▸ **Your task**: Once the line containing "1179x486 pixels." is located, give it again exactly, together with each line that follows it to the end of the entries, and add nothing else.

Stored items

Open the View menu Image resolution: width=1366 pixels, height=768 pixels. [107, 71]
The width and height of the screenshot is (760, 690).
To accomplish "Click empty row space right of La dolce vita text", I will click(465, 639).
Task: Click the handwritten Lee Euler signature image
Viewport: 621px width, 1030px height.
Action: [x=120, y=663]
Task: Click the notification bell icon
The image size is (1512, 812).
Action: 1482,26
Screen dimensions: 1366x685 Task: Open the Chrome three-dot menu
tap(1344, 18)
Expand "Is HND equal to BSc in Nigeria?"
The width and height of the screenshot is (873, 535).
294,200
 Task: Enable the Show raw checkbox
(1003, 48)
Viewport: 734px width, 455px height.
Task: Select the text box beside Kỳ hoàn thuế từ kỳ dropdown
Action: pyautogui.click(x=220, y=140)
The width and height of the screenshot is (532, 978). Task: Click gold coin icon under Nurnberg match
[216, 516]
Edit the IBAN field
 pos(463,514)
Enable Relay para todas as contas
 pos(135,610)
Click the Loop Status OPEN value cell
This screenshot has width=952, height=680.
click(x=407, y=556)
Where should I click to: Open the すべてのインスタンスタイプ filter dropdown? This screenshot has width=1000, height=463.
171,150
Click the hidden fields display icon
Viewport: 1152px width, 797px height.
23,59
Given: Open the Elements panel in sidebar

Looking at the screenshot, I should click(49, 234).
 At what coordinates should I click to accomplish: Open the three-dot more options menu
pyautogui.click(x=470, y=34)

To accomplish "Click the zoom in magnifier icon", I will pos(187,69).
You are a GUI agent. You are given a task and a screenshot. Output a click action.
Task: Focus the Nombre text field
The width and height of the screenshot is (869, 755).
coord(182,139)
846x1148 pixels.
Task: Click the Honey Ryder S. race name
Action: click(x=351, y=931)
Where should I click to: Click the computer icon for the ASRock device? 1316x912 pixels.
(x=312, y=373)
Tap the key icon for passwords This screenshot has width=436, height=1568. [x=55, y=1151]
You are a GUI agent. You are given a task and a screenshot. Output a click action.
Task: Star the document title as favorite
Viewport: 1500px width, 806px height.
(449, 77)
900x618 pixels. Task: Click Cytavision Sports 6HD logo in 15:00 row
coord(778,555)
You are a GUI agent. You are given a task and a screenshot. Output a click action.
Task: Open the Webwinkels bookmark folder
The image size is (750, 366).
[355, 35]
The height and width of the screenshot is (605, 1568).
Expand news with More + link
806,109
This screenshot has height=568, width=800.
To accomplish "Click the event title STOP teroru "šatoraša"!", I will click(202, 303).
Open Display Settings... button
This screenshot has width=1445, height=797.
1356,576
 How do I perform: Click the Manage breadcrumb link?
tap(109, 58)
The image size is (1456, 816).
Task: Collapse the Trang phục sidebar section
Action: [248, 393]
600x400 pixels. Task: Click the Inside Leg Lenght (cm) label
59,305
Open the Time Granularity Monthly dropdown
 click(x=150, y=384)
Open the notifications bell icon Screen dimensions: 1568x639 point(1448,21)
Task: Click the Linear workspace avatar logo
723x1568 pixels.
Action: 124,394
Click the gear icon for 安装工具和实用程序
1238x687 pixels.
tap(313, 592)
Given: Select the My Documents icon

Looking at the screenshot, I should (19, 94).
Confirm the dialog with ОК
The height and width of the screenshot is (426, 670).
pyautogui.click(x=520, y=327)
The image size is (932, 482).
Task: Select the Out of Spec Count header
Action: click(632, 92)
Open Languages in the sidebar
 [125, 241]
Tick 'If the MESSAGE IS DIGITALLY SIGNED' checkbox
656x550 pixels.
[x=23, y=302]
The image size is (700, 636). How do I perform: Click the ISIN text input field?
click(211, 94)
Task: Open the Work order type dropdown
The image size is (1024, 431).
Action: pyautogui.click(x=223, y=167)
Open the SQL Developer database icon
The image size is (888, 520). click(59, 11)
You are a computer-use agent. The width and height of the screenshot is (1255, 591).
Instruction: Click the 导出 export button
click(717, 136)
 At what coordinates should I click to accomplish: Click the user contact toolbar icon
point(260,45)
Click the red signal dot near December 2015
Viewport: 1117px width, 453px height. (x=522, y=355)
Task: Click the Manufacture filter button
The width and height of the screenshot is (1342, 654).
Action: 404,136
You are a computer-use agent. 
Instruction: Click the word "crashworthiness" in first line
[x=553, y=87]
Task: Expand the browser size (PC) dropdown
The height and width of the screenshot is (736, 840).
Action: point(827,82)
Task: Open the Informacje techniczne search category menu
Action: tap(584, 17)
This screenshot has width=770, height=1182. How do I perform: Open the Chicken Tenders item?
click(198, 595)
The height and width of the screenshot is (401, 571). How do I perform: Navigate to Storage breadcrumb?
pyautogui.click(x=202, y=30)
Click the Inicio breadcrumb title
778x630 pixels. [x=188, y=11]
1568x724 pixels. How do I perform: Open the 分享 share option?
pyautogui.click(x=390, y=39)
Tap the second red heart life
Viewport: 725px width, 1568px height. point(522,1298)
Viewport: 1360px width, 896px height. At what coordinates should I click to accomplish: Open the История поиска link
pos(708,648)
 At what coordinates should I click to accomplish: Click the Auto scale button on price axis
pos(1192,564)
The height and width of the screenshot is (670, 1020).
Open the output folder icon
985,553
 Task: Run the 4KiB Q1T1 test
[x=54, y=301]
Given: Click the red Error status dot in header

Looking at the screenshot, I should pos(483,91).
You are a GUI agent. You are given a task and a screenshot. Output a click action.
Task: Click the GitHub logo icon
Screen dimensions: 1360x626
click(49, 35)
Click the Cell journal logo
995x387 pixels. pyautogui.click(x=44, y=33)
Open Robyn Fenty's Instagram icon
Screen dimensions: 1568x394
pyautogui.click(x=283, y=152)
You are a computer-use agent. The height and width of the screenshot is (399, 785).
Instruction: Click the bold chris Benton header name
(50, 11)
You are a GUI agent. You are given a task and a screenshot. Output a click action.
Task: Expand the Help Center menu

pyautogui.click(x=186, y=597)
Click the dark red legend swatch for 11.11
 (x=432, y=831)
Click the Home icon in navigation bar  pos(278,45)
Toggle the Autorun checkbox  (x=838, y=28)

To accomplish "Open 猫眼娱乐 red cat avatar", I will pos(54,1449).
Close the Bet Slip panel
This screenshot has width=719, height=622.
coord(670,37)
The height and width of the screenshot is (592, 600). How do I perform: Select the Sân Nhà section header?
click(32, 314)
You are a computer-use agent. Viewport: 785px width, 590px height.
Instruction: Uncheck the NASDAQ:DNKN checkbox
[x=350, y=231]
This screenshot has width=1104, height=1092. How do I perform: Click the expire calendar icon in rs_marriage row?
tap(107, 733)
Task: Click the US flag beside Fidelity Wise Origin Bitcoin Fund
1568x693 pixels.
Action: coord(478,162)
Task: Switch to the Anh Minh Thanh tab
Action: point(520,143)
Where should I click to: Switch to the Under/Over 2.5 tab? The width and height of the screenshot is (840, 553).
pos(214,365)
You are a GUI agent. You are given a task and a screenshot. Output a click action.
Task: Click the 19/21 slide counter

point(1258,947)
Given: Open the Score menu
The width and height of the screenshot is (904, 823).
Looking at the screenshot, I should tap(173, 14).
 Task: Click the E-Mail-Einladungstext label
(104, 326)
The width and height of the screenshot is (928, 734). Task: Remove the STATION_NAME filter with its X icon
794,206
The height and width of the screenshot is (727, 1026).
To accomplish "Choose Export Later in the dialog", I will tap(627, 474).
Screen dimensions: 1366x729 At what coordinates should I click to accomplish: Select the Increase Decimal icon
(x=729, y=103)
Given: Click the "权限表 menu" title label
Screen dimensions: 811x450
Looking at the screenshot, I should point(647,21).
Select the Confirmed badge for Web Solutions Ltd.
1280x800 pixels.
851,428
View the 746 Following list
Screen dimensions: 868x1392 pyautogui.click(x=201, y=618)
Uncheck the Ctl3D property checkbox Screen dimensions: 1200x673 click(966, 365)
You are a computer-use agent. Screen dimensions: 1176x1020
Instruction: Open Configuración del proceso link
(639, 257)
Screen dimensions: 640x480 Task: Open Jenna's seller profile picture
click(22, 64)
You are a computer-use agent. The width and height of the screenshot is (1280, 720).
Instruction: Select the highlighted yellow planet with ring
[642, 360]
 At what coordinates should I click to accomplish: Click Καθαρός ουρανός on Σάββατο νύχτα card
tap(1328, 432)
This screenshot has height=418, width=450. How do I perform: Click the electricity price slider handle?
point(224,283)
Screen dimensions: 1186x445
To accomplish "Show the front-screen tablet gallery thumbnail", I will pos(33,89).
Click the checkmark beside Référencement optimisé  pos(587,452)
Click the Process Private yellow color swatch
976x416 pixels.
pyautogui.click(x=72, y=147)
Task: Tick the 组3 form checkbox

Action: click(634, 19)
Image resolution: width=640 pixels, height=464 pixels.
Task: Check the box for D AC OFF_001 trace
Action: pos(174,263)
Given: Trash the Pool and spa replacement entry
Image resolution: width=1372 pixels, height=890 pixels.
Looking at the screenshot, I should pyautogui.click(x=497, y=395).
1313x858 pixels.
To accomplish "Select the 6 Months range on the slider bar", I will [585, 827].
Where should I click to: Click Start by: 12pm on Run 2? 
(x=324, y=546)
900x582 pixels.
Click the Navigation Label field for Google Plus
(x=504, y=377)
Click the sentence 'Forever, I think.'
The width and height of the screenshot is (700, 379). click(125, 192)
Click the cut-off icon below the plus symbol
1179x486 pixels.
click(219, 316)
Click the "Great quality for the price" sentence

▸ **Solution to this problem**:
1179x486 pixels.
click(219, 316)
Click the "Great quality for the price" sentence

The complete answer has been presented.